July 3, 2013 at 11:55 am
I need update the AppID in table1 by comparing Table2. the data looks like below. Here the problem is AppNames in the both tables are not exactly same but technically they are same with partial match.
Table1
AppID||||Appname
Null ||||CSO Services Operations
Null |||| CSP
Null ||||AAC Claims Systems
Table 2
AppID|||||Appname
1 |||||Corporate Services Operations(CSO)
2 |||||Credit Servicing Portal(CSP)
3 |||||American Assuarance Company (AAC) Claims Systems
Please let me know how to get rid of this task.
thanks
July 3, 2013 at 12:12 pm
you are going to have to cleanup the data, it looks to me;
in your example, using charindex, you only get a single match.
unless you can guarantee the three letter abbreviations won't return false matches ("COR" would find "Google Corporation", for example), i don't see anything to reliably join the data.
/*
AppIDAppnameAppIDAppname
NullCSP2Credit Servicing Portal(CSP)
*/
;With Table1([AppID],[Appname])
AS
(
SELECT 'Null','CSO Services Operations' UNION ALL
SELECT 'Null','CSP' UNION ALL
SELECT 'Null','AAC Claims Systems'
),Table2([AppID],[Appname])
AS
(
SELECT '1','Corporate Services Operations(CSO)' UNION ALL
SELECT '2','Credit Servicing Portal(CSP)' UNION ALL
SELECT '3','American Assuarance Company (AAC) Claims Systems'
)
SELECT *
FROM Table1
INNER JOIN Table2
ON CHARINDEX(Table1.Appname,Table2.Appname) > 0
Lowell
July 3, 2013 at 12:16 pm
Hi Lowell,
Thanks for your pormpt reply. But i do have 1000 records to macth in both tables. So, we have to put all the thousand values in the way you mentioned?? or do we have any other way to do it
Please advise me
Thanks
July 3, 2013 at 1:24 pm
DBA12345 (7/3/2013)
Hi Lowell,Thanks for your pormpt reply. But i do have 1000 records to macth in both tables. So, we have to put all the thousand values in the way you mentioned?? or do we have any other way to do it
Please advise me
Thanks
well the obvious fix is hard work. you've inherited an app that didn't normalize these fields, and now you need to sanitize and normalize it after the fact...it's not fun.
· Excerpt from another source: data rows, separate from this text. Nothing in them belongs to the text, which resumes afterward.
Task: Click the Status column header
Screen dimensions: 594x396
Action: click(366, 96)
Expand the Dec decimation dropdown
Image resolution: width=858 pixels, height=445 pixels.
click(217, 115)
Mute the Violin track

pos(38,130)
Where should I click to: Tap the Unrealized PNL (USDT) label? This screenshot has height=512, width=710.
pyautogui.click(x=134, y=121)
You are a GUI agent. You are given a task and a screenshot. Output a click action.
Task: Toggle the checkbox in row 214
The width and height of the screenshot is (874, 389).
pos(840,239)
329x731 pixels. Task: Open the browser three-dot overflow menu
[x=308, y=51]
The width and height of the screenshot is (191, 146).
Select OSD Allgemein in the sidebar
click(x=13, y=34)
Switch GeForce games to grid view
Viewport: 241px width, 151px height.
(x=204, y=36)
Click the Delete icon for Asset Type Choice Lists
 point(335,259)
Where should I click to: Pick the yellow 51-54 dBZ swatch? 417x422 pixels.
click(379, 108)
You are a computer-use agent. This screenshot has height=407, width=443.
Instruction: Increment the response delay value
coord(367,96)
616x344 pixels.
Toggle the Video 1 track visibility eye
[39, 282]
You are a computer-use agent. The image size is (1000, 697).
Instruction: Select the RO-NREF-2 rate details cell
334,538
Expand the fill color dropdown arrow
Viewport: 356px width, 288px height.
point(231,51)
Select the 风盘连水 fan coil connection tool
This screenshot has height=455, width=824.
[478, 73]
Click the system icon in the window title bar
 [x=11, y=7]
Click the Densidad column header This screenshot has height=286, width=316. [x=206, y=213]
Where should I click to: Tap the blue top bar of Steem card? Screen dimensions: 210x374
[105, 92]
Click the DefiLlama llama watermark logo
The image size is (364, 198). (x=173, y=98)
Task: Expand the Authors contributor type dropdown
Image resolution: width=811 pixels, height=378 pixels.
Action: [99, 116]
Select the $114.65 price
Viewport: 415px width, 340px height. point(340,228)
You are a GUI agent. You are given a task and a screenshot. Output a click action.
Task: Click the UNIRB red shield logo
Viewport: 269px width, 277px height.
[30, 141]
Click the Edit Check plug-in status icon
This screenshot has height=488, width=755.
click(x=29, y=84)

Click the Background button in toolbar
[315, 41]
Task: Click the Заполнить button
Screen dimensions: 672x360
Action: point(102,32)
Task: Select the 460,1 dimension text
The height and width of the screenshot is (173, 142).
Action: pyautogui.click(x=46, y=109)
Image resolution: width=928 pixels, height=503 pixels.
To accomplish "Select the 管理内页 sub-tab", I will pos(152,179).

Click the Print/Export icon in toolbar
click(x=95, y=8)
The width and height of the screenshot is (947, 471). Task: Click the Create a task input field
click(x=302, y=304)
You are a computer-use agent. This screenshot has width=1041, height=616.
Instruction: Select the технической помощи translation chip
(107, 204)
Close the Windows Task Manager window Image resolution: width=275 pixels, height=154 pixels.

1. you have to create a master table for the possible values of AppName, with an identity primary key/unique constraint on Appname., making sure to add an acronym for versatility matching.
my wild guess:
CREATE TABLE [dbo].[APPNAMELOOKUP] (
[APPNAMEID] INT IDENTITY(1,1) NOT NULL,
APPACRONYM VARCHAR(3),
[APPNAME] VARCHAR(100) NOT NULL,
CONSTRAINT [PK__AppNameLookup__11C2C212] PRIMARY KEY CLUSTERED (AppNameID),
CONSTRAINT [UQ__AppNameLookup__12B6E64B] UNIQUE NONCLUSTERED (AppName))
2. you have to go through all the descriptions and select only ONE per "real" appname.
3.Whatever application that allows users to freetext an appName must now be modified to select the value from a drop down menu instead.
4. Your existing tables now need new column , which now point to the new table as a foreign key, instead of having descriptions
5. that means a migration by analysis to update the new column to the "correct" value for the Designated Appname. This would probably be a series of scripts, That you custom write yourself, that updates based on comparing charindex like above, then trying for partial matches, and then by 3 letter acronyms, and then finally, for any that did not get caught in the above scripts, a stack of manually assigning records based on eyeball analysis.
Lowell
July 3, 2013 at 2:17 pm
I'm with Lowell on cleaning up the data.
However, this might help you, but you still have to review the matches given.
;With Table1([AppID],[Appname])
AS
(
SELECT 'Null','CSO Services Operations' UNION ALL
SELECT 'Null','CSP' UNION ALL
SELECT 'Null','AAC Claims Systems'
),Table2([AppID],[Appname])
AS
(
SELECT '1','Corporate Services Operations(CSO)' UNION ALL
SELECT '2','Credit Servicing Portal(CSP)' UNION ALL
SELECT '3','American Assuarance Company (AAC) Claims Systems'
)
SELECT *
FROM Table1
JOIN Table2 ON Table1.Appname LIKE SUBSTRING( Table2.Appname, CHARINDEX( '(',Table2.Appname) + 1, CHARINDEX( ')',Table2.Appname) - CHARINDEX( '(',Table2.Appname) - 1) + '%'
July 3, 2013 at 4:20 pm
DBA12345 (7/3/2013)
I need update the AppID in table1 by comparing Table2. the data looks like below. Here the problem is AppNames in the both tables are not exactly same but technically they are same with partial match.Table1
AppID||||Appname
Null ||||CSO Services Operations
Null |||| CSP
Null ||||AAC Claims Systems
Table 2
AppID|||||Appname
1 |||||Corporate Services Operations(CSO)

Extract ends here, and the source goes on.